Omeprazole is contraindicated in patients with a history of hypersensitivity to the drug or dosage form. It is also contraindicated in patients taking dosage forms containing rilpivirine.
Patients should have monitoring for signs and symptoms of gastroesophageal reflux disease and peptic ulcer disease when using omeprazole. Physicians should also monitor for C. difficile associated diarrhea and hypomagnesia when patients are on omeprazole long term.
There have not been a significant number of omeprazole overdoses that have led to serious medical consequences. There is no specific antidote for an event such as this.

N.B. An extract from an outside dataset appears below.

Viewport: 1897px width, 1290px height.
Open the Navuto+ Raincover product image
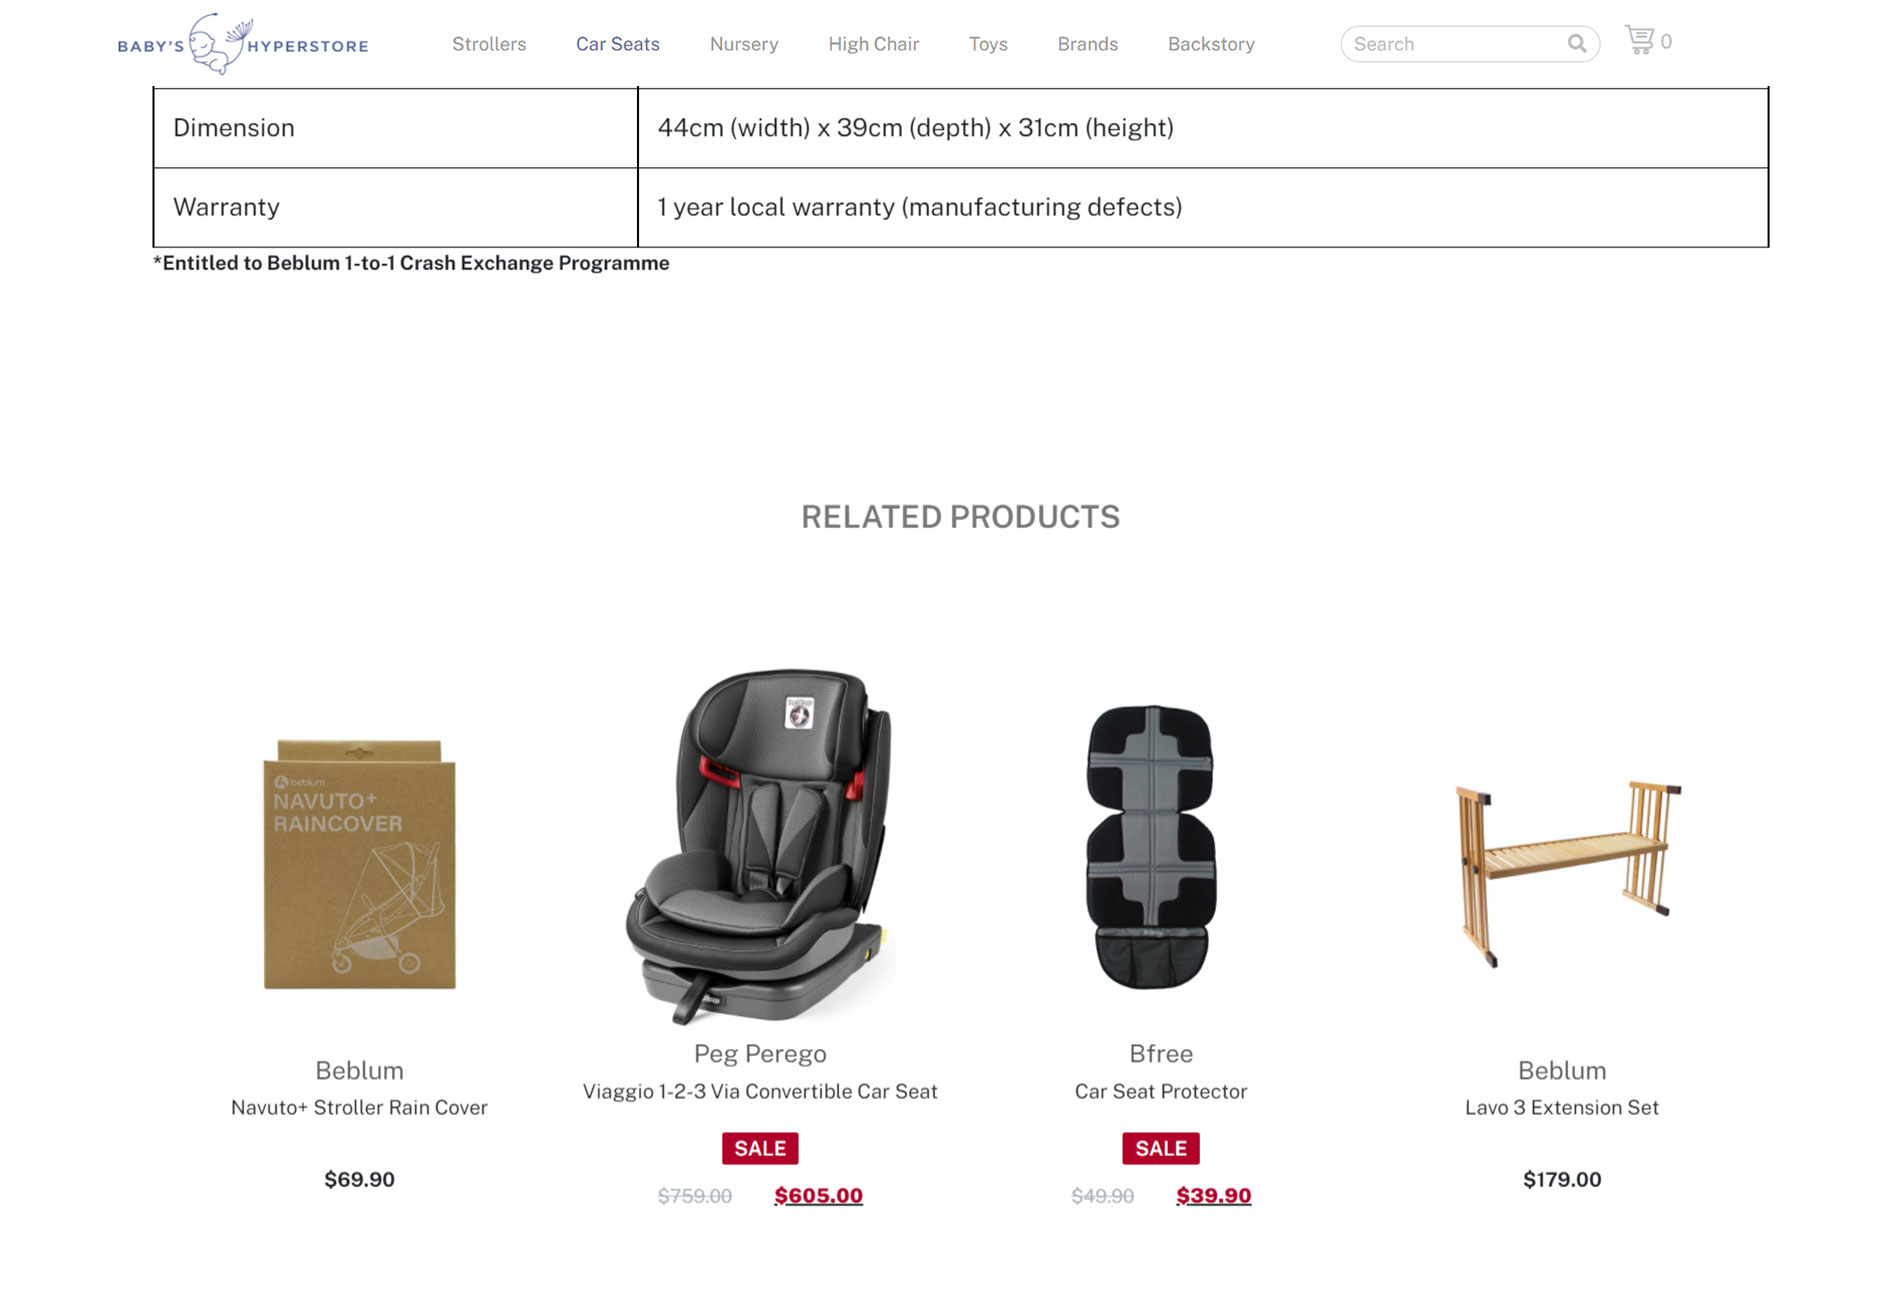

Omeprazole was the first proton pump inhibitor discovered in 1979, and it has revolutionized the management of numerous gastrointestinal diseases. Its efficacy compared to new proton pump inhibitors has been studied. One study showed the superiority of esomeprazole for the Japanese population, especially with CYP2C19 polymorphism over omeprazole and other proton pump inhibitors. Studies have shown equivalent efficacy when comparing omeprazole and rabeprazole. Comparative studies with multiple proton pump inhibitors, including omeprazole, have shown greater cost-effectiveness and management of symptoms when using esomeprazole.
Healthcare workers, including physicians, nurse practitioners, etc., should avoid empirical prescription of omeprazole, and when prescribed, duration limitations should be as per practice guidelines.